## Source excerpt
========

Visualization: f(x) = x^4-2x^2+1
We know that the minimum of f(x) = x^4-2x^2+1 is attained at x=-1 or x=1.
Let’s try using steepest descent.
Start with an initial guess x_0=1.5.
Select direction: p_t = f'(x_t) = 4x^2 - 4x
At x_t=1.5, what is the value of f'(x_t)?
When finding the minimum from x_t=1.5, should we go left or go right?
Select learning rate. For this example, we set constant \alpha = 0.1
Update guess: x_{t+1}=x_t-\alpha_t p_t.
Repeat #4 until convergence: |x_{t+1}-x_t|\approx0.
Now, consolidating to a function that stores values in each iteration in a dataframe:
Show Codes
f <- function(x){
x^4 - 2*x^2 + 1
}
f_prime <- function(x){
return(4*x^3 - 4*x)
}
steep_f <- function(x0, alpha, tolerance = 1e-6){
x_vals <- c(x0) # Store x values
f_vals <- c(f(x0)) # Store function values
x <- x0
repeat{
# update
x_new <- x - alpha*f_prime(x)
# store values
x_vals <- c(x_vals, x_new)
f_vals <- c(f_vals, f(x_new))
# exit condition
if(abs(x_new - x) < 1e-6) break
x <- x_new
}
return(data.frame(iter = 0:(length(x_vals)-1), x = x_vals, f = f_vals))
}
Run the algorithm
Problems in Steepest Descent
when certain parameters are highly correlated with each other, the steepest descent algorithm can require many steps to reach the minimum
depending on the starting value, the steepest descent algorithm could take many steps to wind its way towards the minimum
the algorithm may get stuck at a local optimum if there are multiple optima
A Multivariate Example
One can use steepest descent to compute the maximum likelihood estimate of the mean in a multivariate normal density, given a sample of data.
Recall the log-likelihood of Multivariate Normal:
\begin{align} \log L(\boldsymbol{\mu},\boldsymbol{\Sigma}|\textbf{x}_1,\dots, \textbf{x}_n)&=\log\left(\prod_{i=1}^nf_\textbf{X}(\textbf{x}_i)\right)\\ &=\sum_{i=1}^n\log f_\textbf{X}(\textbf{x}_i) \end{align}
We know that if we maximize this with respect to \boldsymbol{\mu}, we get \hat{\boldsymbol{\mu}}=\sum_{i=1}^n\textbf{x}_i, but for demonstration, we assume that we don’t know this.

========

## Provided data
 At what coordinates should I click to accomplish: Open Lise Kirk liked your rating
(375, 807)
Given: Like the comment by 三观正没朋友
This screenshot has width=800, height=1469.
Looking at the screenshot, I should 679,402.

========

## Objective
Reproduce the stretch of the steepest descent excerpt from "# store values" through "f = f_vals))". The items bear no relation to the steepest descent excerpt.

## Result
# store values
x_vals <- c(x_vals, x_new)
f_vals <- c(f_vals, f(x_new))
# exit condition
if(abs(x_new - x) < 1e-6) break
x <- x_new
}
return(data.frame(iter = 0:(length(x_vals)-1), x = x_vals, f = f_vals))